▸ Work to be completed:
Give every entry again, exactly as it stands.

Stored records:

┌──

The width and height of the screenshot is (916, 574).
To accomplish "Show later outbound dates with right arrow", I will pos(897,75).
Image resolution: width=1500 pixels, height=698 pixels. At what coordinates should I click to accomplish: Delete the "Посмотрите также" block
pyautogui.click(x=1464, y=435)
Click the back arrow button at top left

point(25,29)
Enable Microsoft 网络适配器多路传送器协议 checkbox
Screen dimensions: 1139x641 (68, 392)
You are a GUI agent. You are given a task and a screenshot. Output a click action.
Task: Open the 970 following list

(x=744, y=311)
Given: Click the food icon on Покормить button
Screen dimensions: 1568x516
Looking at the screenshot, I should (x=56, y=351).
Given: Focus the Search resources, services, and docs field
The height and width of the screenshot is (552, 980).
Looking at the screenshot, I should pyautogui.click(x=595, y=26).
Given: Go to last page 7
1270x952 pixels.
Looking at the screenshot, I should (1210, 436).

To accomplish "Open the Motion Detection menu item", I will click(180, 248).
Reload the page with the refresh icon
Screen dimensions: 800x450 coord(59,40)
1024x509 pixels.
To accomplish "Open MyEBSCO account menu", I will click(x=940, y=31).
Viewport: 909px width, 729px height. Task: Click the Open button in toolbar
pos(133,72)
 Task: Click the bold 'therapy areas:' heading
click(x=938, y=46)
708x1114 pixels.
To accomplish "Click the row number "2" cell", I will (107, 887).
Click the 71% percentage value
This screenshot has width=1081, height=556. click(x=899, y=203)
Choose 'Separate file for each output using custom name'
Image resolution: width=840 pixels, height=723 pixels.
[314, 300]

└──

▸ Output for this task:
The width and height of the screenshot is (916, 574).
To accomplish "Show later outbound dates with right arrow", I will pos(897,75).
Image resolution: width=1500 pixels, height=698 pixels. At what coordinates should I click to accomplish: Delete the "Посмотрите также" block
pyautogui.click(x=1464, y=435)
Click the back arrow button at top left

point(25,29)
Enable Microsoft 网络适配器多路传送器协议 checkbox
Screen dimensions: 1139x641 (68, 392)
You are a GUI agent. You are given a task and a screenshot. Output a click action.
Task: Open the 970 following list

(x=744, y=311)
Given: Click the food icon on Покормить button
Screen dimensions: 1568x516
Looking at the screenshot, I should (x=56, y=351).
Given: Focus the Search resources, services, and docs field
The height and width of the screenshot is (552, 980).
Looking at the screenshot, I should pyautogui.click(x=595, y=26).
Given: Go to last page 7
1270x952 pixels.
Looking at the screenshot, I should (1210, 436).

To accomplish "Open the Motion Detection menu item", I will click(180, 248).
Reload the page with the refresh icon
Screen dimensions: 800x450 coord(59,40)
1024x509 pixels.
To accomplish "Open MyEBSCO account menu", I will click(x=940, y=31).
Viewport: 909px width, 729px height. Task: Click the Open button in toolbar
pos(133,72)
 Task: Click the bold 'therapy areas:' heading
click(x=938, y=46)
708x1114 pixels.
To accomplish "Click the row number "2" cell", I will (107, 887).
Click the 71% percentage value
This screenshot has width=1081, height=556. click(x=899, y=203)
Choose 'Separate file for each output using custom name'
Image resolution: width=840 pixels, height=723 pixels.
[314, 300]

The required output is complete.